Le Mudam, phare du Kirchberg pensé par Ieoh Ming Pei. L'architecte de la pyramide du Louvre a aussi signé un coup de maître au Luxembourg. (photo Alain Rischard)

L’architecte du Mudam, Ieoh Ming Pei, qui vit à New York, va souffler ses 100 bougies. Pour l’occasion, son collaborateur sur le terrain, Georges Reuter, revient sur les coulisses d’une aventure.

Il est ici chez lui. On lui donne du «Monsieur» avec un respect chaleureux. Pourtant, Georges Reuter n’a jamais dirigé le Mudam. Il l’a conçu, sous la direction de Ieoh Ming Pei, géant mondial de l’architecture qui soufflera mercredi ses 100  bougies. Sur le terrain, l’architecte luxembourgeois a assisté le capitaine de 1989 à 2006. « Dix-sept ans pour voir le musée construit, ça n’a pas été une mince affaire », se souvient-il.

Les écologistes étaient contre le projet de Pei, car le musée gâchait la forêt. Les Sites et Monuments nationaux s’y opposaient, car le musée se construisait sur des remparts… Pei, dont la spécialité a toujours été de concilier passé et futur (la pyramide du Louvre, typiquement), a résisté à toutes les pressions. « Il en avait vu d’autres , confie Georges Reuter, qui ira fêter les 100  ans de Pei à New York, dans une semaine. Les Parisiens passaient devant son projet le dimanche, et disaient  : « Ça va être moche. » Qui enlèverait la pyramide du Louvre aujourd’hui? » Qui enlèverait le Mudam de la place de l’Europe?, pourrait-on répondre.

Les secrets de l’âme du bâtiment

Le père du Mudam a donc bientôt 100  ans. Dans les étages du musée, tout le monde célèbre son génie. « Pei n’a pas pu se déplacer, mais son fils nous rendra peut-être visite en mai », nous glisse-t-on. Le Luxembourg peut se targuer d’avoir un édifice du maître. « Son architecture est pleine d’humilité , décrypte Louis Bestgen, responsable du bâtiment. Pei a toujours présenté ses projets du mieux possible  : pas de prétention, pas de luxe inutile .»
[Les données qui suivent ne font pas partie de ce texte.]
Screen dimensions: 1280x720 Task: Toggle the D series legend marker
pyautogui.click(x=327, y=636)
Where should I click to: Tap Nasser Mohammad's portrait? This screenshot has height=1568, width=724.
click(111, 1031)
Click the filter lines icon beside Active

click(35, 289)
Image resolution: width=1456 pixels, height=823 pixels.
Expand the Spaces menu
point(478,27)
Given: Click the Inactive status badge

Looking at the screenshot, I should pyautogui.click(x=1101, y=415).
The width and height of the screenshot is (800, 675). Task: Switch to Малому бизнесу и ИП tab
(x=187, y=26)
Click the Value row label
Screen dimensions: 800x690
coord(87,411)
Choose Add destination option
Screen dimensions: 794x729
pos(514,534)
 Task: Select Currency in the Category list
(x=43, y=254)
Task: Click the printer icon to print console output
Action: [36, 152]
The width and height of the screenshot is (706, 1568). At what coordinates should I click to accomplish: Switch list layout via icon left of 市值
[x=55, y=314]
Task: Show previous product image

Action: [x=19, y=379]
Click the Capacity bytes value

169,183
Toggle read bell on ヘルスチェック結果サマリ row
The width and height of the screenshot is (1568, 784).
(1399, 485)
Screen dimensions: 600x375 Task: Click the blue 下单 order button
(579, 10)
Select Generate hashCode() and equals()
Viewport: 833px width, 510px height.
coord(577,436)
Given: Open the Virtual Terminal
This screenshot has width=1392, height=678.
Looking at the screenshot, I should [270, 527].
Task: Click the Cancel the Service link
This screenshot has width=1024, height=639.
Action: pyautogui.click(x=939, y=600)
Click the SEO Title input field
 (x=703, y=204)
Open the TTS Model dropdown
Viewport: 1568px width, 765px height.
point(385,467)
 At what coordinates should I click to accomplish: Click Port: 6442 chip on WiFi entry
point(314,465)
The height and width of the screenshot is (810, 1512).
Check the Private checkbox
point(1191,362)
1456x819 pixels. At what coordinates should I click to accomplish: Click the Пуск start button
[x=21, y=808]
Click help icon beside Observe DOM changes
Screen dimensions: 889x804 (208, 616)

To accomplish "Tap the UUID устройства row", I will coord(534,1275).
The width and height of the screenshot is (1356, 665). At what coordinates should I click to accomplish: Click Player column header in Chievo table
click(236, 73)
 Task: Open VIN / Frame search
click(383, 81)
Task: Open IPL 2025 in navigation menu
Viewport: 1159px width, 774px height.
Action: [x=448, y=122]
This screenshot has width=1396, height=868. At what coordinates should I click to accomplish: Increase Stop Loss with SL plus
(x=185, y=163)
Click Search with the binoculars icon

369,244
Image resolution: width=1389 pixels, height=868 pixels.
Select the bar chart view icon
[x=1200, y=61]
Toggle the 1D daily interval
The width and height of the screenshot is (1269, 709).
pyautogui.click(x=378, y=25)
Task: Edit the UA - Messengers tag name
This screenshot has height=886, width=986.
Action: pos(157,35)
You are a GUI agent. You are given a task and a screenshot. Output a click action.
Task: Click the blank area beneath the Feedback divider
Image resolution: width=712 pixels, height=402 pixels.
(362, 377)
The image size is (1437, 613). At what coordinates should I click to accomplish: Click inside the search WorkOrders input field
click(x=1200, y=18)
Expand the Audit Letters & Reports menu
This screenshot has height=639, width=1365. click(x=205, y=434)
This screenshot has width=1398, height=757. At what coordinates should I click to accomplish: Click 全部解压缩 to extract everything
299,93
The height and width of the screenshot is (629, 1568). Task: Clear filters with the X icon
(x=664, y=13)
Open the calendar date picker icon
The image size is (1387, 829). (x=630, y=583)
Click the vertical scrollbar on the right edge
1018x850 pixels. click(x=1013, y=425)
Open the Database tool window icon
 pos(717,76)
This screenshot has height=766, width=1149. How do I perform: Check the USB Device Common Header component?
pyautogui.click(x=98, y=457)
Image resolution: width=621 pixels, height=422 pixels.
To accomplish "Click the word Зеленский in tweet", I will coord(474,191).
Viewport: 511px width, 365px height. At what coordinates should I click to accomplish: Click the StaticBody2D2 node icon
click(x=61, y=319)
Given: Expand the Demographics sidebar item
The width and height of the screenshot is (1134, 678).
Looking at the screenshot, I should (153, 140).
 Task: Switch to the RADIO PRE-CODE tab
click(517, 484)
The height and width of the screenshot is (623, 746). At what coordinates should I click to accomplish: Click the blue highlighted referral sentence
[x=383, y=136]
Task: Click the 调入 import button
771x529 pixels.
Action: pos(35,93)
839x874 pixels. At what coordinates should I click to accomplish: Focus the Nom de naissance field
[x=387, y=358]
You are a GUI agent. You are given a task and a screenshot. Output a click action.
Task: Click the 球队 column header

Georges Reuter pousse encore l’idée. « Si vous observez bien, le musée est fait de deux matières, la pierre de Bourgogne et le verre. Pei m’avait défini l’architecture en un mot  : lumière… Les œuvres d’art n’étaient pas encore dans le musée, qu’il voulait déjà les mettre en valeur. » Pas de radiateur au mur, pas de poteaux, pas d’angle droit pour fermer les perspectives  : tout l’espace est consacré à l’art. Autre signe de l’humilité de Pei, la nature autour du musée. D’année en année, le Mudam se cache derrière les feuilles. « Pei savait que des arbres allaient pousser, que ce versant du Kirchberg tend vers la nature. Il l’a accepté dès le début .»

Georges Reuter, l'architecte luxembourgeois qui avait assisté Pei.

Georges Reuter, l’architecte luxembourgeois qui avait assisté Pei.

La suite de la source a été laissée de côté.